- Given records -
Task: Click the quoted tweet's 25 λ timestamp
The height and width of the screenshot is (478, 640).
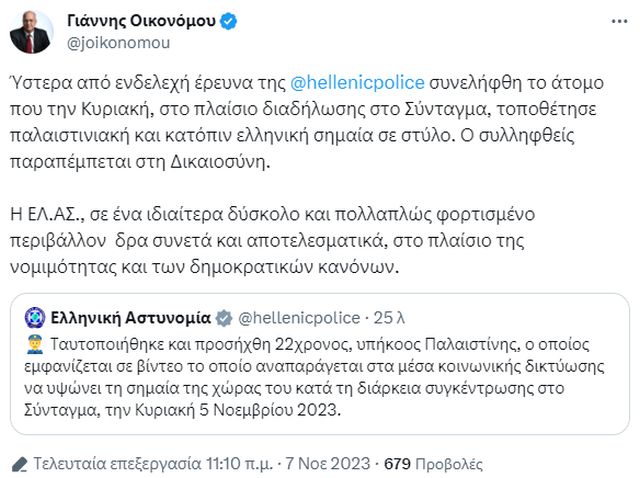Action: click(x=388, y=319)
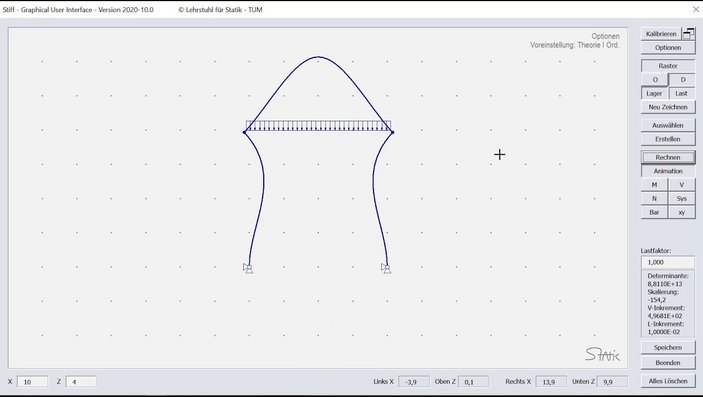Click the left support symbol at frame base
Screen dimensions: 703x397
(x=248, y=268)
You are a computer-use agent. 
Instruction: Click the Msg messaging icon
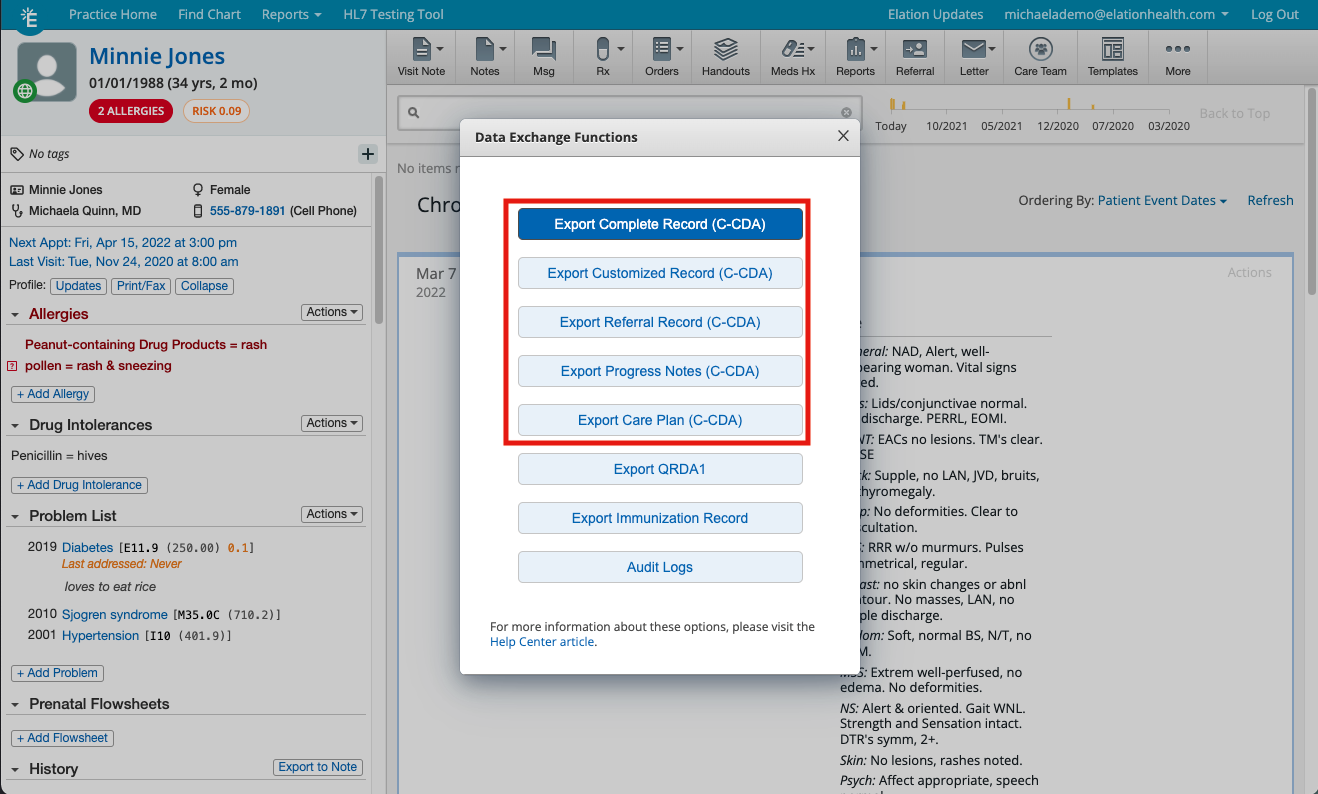coord(543,55)
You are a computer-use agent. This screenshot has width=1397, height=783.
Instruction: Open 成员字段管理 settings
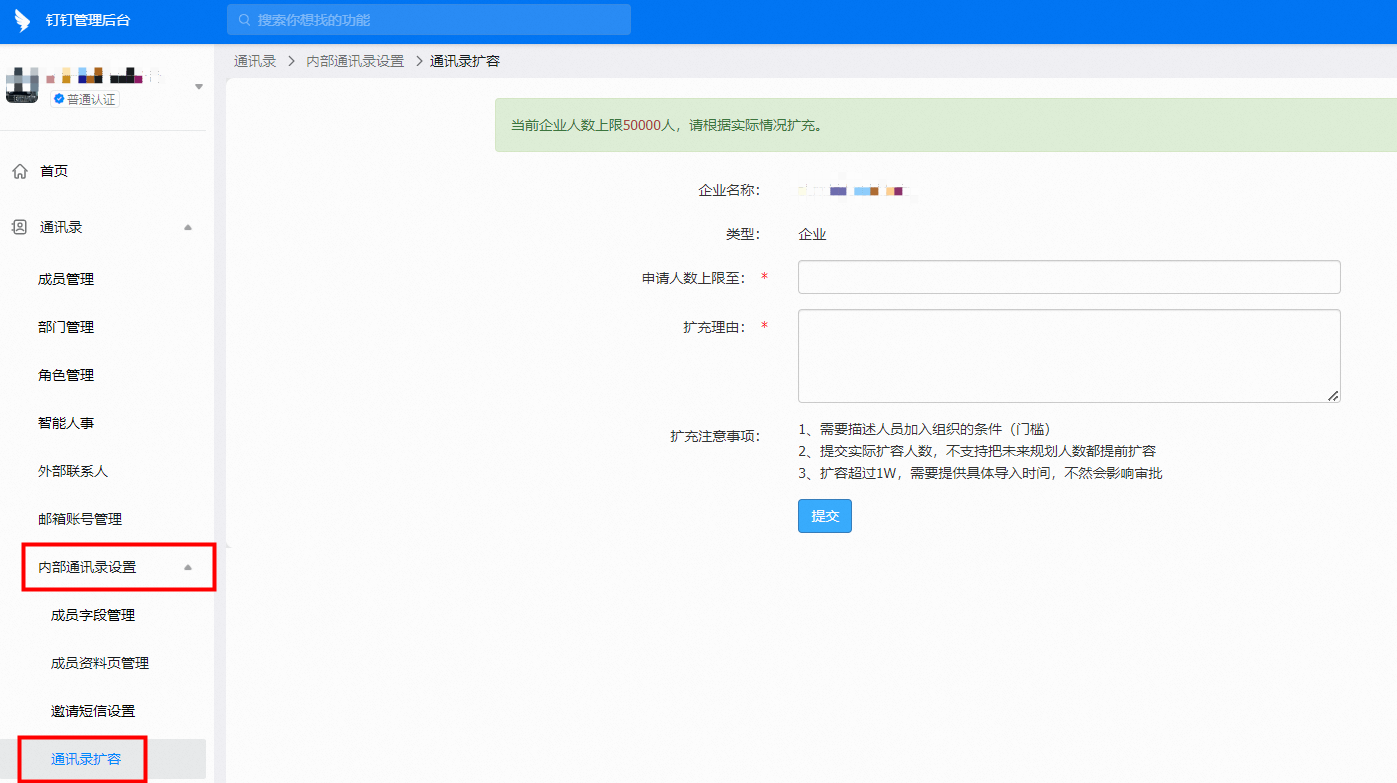tap(93, 616)
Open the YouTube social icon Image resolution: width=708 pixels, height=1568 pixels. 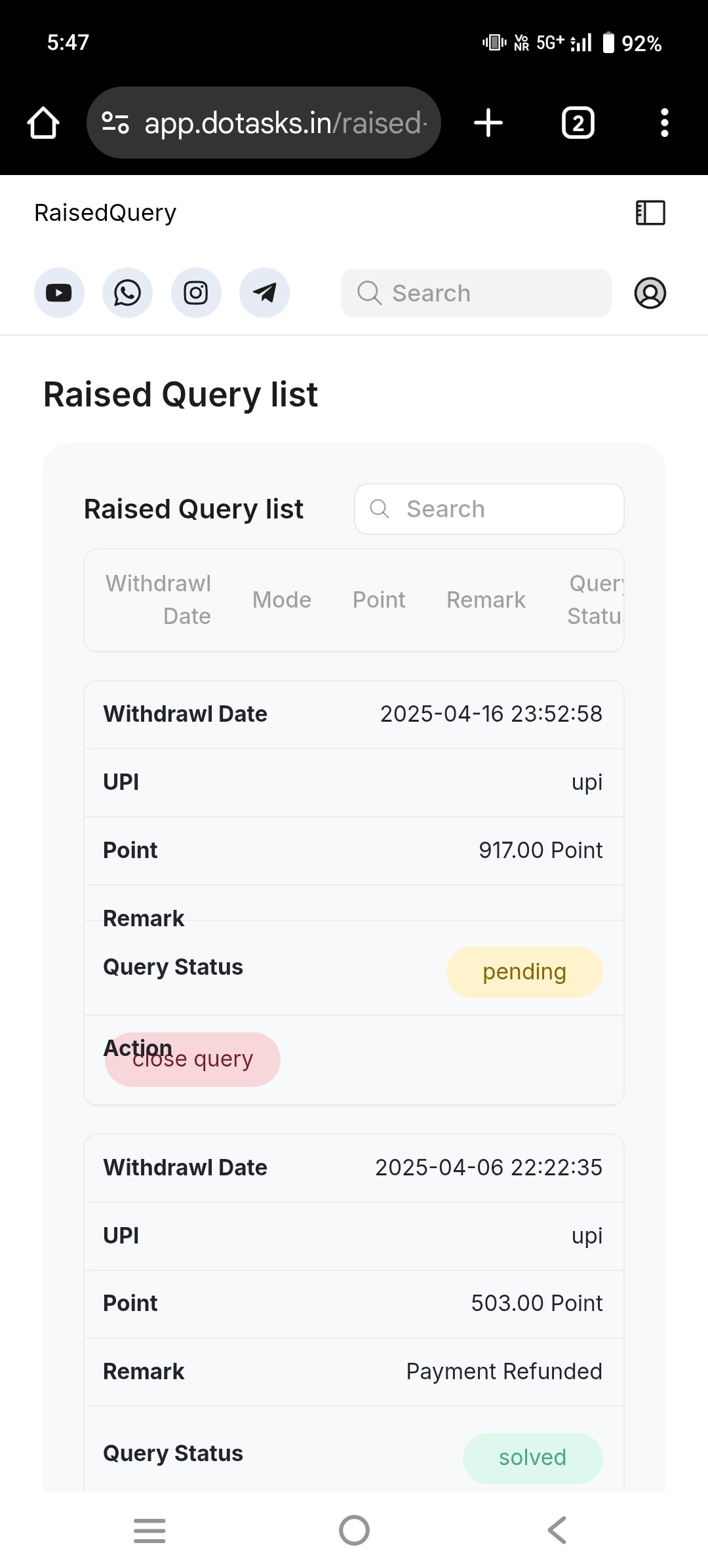59,292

- Work item -
Count every line of the records that includes "computer", and give that number with no other words.

- Task solution -
2